Showing posts with label Missouri. Show all posts
Showing posts with label Missouri. Show all posts

Tuesday, April 19, 2011

Meet Me in St. Louis

For the final leg of our trip, Josh and I made the trek from Nauvoo to St. Louis (with a slight detour into Iowa due to faulty navigation on my part. Thankfully, it only meant crossing the Mississippi too soon and only burned up 10-15 minutes).

The entire trip, Josh kept trying to cheer me up by telling me how warm it was in St. Louis. "It's 73 degrees in St. Louis right now!" he said as we froze in the Chicago wind. Then we got to St. Louis, after hours of driving (by Josh), went to the temple (#43!), came out, and it had SNOWED!


It was still beautiful:



But even the springtime flowers were frozen:


And our car was covered:


We had a quasi-treacherous drive to our hotel, which was close enough to walk to the Gateway Arch (we didn't of course):

The view from our room the next day

I was feeling a little sick (and sick of the traveling pace) so we spent the evening in the hotel. Josh tried to go out and get food but most places were closed (either due to weather or poor business planning). Downtown St. Louis isn't really known for its food, so there were slim pickings (we may or may not have eaten gross wings from Hooters).

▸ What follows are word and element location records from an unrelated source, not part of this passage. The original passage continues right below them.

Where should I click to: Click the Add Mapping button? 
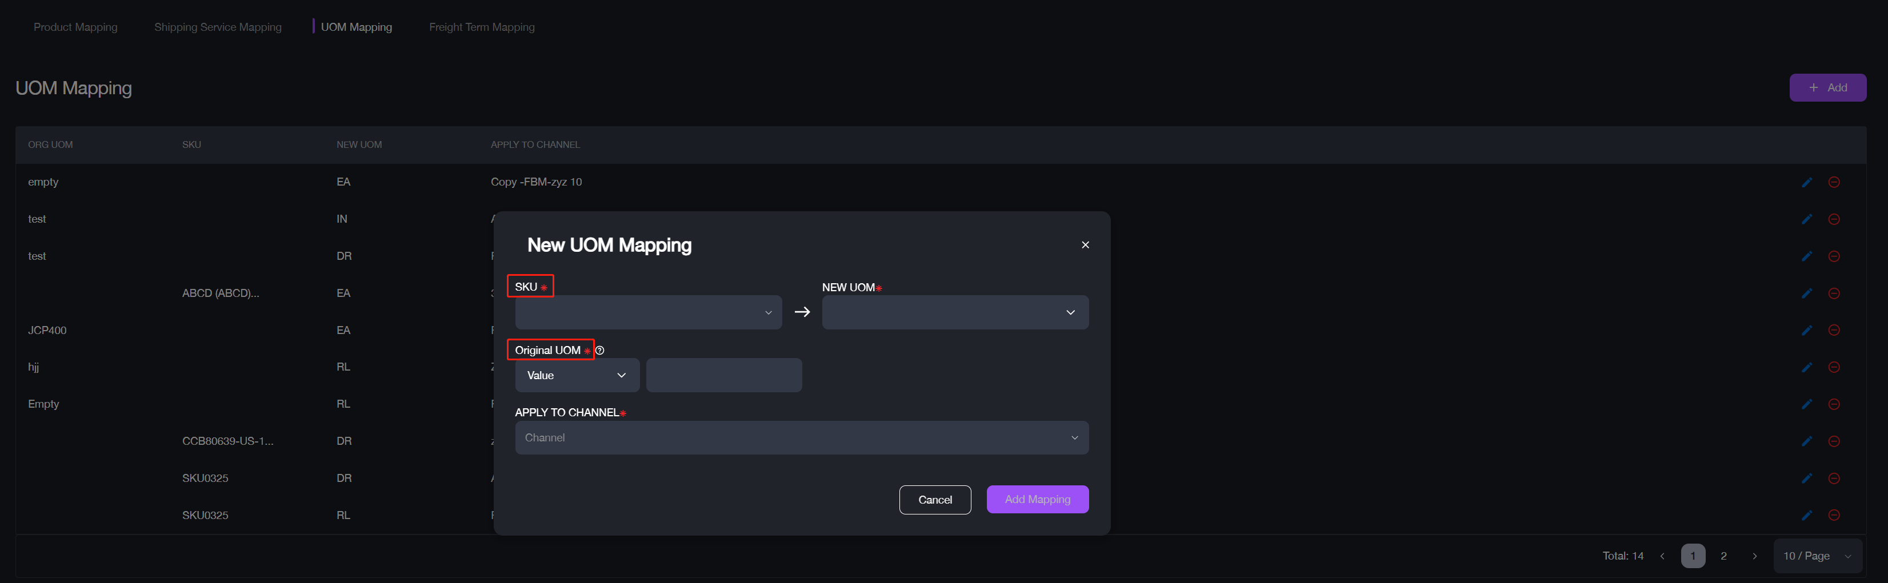coord(1037,500)
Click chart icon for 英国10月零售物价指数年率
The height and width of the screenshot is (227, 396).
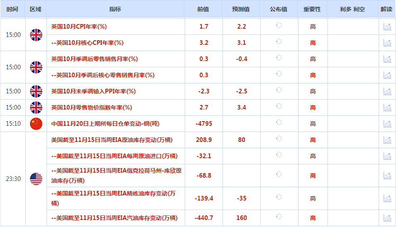coord(387,107)
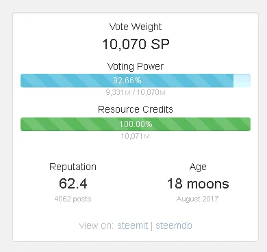
Task: Click the unfilled end of the Voting Power bar
Action: coord(242,81)
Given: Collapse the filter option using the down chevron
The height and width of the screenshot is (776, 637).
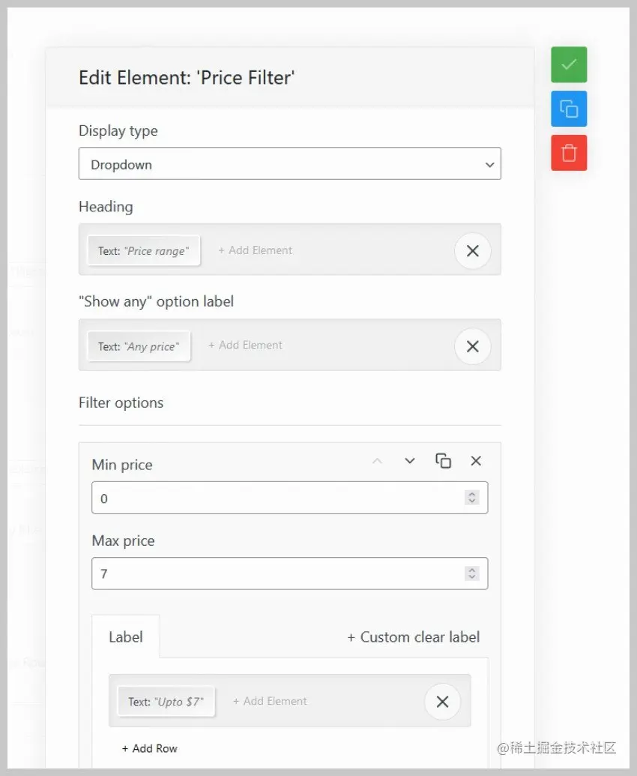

We spent the last day of our trip at the Arch. It was ridiculously busy. In fact there was a long line at one leg of the Arch (because you have to go through a metal detector). We were worried because we were going to miss the outdated documentary about how they did the construction! So I told Josh to scope out the other side in case it was a shorter line. He texted me a few minutes later and said, "Line is shorter! Get over here now!" I ran, but it was more of a shuffle because I was wearing boots and holding my phone. For whatever reason, a girl took one look at me and thought I'd be a great candidate to take her tourist picture. "No! I can't! I'm sorry!" I yelled over my shoulder as I ranshuffled to Josh. Quick tip: Buy your Arch tickets ahead of time because they sell out. When we were there, they sold out at 12:30 and began turning people away. You could still see an outdated documentary about how they built the Arch, but really, why would you visit the Arch and not go to the top?

I guess you could see the museum, but. . .


Okay, it wasn't so bad. It was clean and only mostly racist. But we were there to go to the top of the Arch!

First, you line up according to the time on your ticket. Then they give you plastic cards with numbers on them:


Then you wait around for half an hour, only to line up outside of numbered doors:


When the doors open, you see that the tram to get to the top is shaped more like individual eggs:


Then you get in and are all squished together, 5 people to a pod:



When you get to the top, it pretty much looks like this:


The rectangle behind us is a window. This is what they look like from the outside:


There isn't a ton to see, but it's pretty cool to be so high. When you get bored with looking out of the tiny windows, you line up in a tiny hallway and wait for people to come up in their egg pods. As you can imagine, things get pretty cramped:


After the Arch we went on a riverboat tour on the Tom Sawyer:


It was a little cold:


We got to see some fun things, like:

The backside of "The Captains' Return," a statue of Lewis & Clark (with their trusty dog, Seaman) near the same spot where L&C returned from their trek west. Who knew they could walk on water?
(Actually, the statue was specifically designed to handle being immersed in water when the Mississippi River floods, which happens every spring in St. Louis).

A Hobotown

An electricity plant built in 1904

And some bridges

It was a nice ending to our 2,000 mile (seriously), church history, temple-going road trip! It's also going to be the last trip we take for awhile. I don't get a break in August like I normally do because I start working at private practice doing assessments in July. In the future, some time, we will go to the Vancouver temple (maybe for a long weekend), but we have no plans for that now.